AIM OF THE TASK: What you return must match the material exactly, with every line present.

---*---

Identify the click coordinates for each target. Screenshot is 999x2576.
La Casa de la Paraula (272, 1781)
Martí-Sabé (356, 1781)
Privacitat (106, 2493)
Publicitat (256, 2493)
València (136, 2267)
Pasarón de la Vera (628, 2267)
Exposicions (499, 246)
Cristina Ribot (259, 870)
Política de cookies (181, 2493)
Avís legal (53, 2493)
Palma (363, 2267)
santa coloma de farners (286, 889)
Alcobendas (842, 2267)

---*---

RESPONSE:
Identify the click coordinates for each target. Screenshot is 999x2576.
La Casa de la Paraula (272, 1781)
Martí-Sabé (356, 1781)
Privacitat (106, 2493)
Publicitat (256, 2493)
València (136, 2267)
Pasarón de la Vera (628, 2267)
Exposicions (499, 246)
Cristina Ribot (259, 870)
Política de cookies (181, 2493)
Avís legal (53, 2493)
Palma (363, 2267)
santa coloma de farners (286, 889)
Alcobendas (842, 2267)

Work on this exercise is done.